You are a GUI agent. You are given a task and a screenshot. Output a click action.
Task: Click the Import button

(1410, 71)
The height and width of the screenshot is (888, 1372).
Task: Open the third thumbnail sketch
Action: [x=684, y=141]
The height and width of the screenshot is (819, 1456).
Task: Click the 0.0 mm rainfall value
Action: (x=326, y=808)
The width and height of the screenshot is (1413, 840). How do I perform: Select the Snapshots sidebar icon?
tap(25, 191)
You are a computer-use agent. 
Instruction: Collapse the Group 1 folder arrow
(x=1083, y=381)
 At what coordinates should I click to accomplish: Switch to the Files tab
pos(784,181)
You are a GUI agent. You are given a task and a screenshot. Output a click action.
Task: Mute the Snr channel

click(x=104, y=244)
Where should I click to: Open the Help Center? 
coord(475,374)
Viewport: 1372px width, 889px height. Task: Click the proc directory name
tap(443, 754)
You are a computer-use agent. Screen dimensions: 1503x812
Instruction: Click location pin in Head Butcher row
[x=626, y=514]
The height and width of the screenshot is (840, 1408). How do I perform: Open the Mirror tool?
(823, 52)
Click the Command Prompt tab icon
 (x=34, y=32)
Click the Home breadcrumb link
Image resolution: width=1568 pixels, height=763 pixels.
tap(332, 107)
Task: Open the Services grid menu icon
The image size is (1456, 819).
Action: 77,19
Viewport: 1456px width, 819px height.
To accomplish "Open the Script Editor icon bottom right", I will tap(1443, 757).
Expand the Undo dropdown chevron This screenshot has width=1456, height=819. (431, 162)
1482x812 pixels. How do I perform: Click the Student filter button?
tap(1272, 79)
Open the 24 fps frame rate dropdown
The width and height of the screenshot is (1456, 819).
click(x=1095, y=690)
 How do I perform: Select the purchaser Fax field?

■ **Problem to solve**: If a line of the entries above holds "computer", count it, then report the total alone.

■ **Task response**: 2